YOUR INSTRUCTIONS: Please give back, word for word, only the lines starting at the one containing "The height and width of the screenshot is (604, 851)." and ending at the one containing "Click the duplicate" within the material below.
====
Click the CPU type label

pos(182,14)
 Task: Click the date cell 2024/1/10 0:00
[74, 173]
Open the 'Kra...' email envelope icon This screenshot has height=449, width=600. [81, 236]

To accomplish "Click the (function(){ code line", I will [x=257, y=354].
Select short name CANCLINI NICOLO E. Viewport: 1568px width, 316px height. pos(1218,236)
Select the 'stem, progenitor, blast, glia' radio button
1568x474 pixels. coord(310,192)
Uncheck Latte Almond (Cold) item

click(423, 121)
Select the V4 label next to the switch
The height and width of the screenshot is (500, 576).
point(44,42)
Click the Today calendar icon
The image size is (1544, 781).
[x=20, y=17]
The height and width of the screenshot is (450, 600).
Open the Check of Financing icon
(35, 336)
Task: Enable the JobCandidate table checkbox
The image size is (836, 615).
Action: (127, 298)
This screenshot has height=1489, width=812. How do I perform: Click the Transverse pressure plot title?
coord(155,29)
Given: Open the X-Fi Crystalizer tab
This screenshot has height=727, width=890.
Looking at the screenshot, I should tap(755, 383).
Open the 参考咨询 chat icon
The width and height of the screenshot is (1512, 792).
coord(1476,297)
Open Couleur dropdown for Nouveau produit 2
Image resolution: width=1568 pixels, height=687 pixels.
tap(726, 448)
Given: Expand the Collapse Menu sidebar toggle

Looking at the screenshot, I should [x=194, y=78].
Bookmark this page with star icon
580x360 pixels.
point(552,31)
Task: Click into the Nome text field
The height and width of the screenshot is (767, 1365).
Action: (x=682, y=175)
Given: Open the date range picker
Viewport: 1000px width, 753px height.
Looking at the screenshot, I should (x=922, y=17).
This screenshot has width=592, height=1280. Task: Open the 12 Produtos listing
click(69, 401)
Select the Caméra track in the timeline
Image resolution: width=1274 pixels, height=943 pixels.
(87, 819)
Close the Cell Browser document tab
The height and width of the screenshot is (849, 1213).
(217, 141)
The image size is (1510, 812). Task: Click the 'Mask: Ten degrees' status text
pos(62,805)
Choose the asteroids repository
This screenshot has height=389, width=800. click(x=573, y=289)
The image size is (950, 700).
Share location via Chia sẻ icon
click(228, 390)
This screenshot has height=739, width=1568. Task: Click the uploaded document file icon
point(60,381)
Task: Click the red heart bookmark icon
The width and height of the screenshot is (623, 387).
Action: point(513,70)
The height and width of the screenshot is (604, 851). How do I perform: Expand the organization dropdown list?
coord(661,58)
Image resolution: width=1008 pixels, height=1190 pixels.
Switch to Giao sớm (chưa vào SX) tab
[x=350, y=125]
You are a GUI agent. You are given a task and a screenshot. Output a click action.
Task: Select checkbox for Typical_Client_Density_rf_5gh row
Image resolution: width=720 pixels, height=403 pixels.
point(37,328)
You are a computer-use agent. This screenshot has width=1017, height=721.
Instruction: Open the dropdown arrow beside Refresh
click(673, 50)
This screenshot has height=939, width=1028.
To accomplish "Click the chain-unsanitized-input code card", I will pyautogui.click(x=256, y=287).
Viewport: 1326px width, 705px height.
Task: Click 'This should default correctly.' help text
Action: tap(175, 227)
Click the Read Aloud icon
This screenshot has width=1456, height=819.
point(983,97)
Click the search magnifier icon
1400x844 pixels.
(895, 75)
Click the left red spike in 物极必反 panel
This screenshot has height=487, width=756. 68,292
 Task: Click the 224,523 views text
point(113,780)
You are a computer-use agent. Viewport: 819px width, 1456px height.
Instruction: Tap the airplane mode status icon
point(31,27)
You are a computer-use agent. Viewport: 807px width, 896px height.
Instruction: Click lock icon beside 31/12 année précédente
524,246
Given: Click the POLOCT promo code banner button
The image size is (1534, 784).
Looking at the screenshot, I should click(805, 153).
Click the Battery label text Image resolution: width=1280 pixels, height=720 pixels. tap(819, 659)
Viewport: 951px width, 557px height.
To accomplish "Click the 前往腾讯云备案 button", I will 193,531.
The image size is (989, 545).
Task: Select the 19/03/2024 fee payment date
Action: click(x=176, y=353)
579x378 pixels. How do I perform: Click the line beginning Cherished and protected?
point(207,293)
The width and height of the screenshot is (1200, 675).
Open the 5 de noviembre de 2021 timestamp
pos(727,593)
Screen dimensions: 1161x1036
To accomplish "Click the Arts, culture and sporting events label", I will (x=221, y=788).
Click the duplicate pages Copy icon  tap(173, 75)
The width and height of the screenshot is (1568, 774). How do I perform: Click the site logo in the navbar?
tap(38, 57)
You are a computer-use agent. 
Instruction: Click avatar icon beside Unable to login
====
SOLUTION FOR THIS EXERCISE:
The height and width of the screenshot is (604, 851). How do I perform: Expand the organization dropdown list?
coord(661,58)
Image resolution: width=1008 pixels, height=1190 pixels.
Switch to Giao sớm (chưa vào SX) tab
[x=350, y=125]
You are a GUI agent. You are given a task and a screenshot. Output a click action.
Task: Select checkbox for Typical_Client_Density_rf_5gh row
Image resolution: width=720 pixels, height=403 pixels.
point(37,328)
You are a computer-use agent. This screenshot has width=1017, height=721.
Instruction: Open the dropdown arrow beside Refresh
click(673, 50)
This screenshot has height=939, width=1028.
To accomplish "Click the chain-unsanitized-input code card", I will pyautogui.click(x=256, y=287).
Viewport: 1326px width, 705px height.
Task: Click 'This should default correctly.' help text
Action: tap(175, 227)
Click the Read Aloud icon
This screenshot has width=1456, height=819.
point(983,97)
Click the search magnifier icon
1400x844 pixels.
(895, 75)
Click the left red spike in 物极必反 panel
This screenshot has height=487, width=756. 68,292
 Task: Click the 224,523 views text
point(113,780)
You are a computer-use agent. Viewport: 819px width, 1456px height.
Instruction: Tap the airplane mode status icon
point(31,27)
You are a computer-use agent. Viewport: 807px width, 896px height.
Instruction: Click lock icon beside 31/12 année précédente
524,246
Given: Click the POLOCT promo code banner button
The image size is (1534, 784).
Looking at the screenshot, I should click(805, 153).
Click the Battery label text Image resolution: width=1280 pixels, height=720 pixels. tap(819, 659)
Viewport: 951px width, 557px height.
To accomplish "Click the 前往腾讯云备案 button", I will 193,531.
The image size is (989, 545).
Task: Select the 19/03/2024 fee payment date
Action: click(x=176, y=353)
579x378 pixels. How do I perform: Click the line beginning Cherished and protected?
point(207,293)
The width and height of the screenshot is (1200, 675).
Open the 5 de noviembre de 2021 timestamp
pos(727,593)
Screen dimensions: 1161x1036
To accomplish "Click the Arts, culture and sporting events label", I will (x=221, y=788).
Click the duplicate pages Copy icon  tap(173, 75)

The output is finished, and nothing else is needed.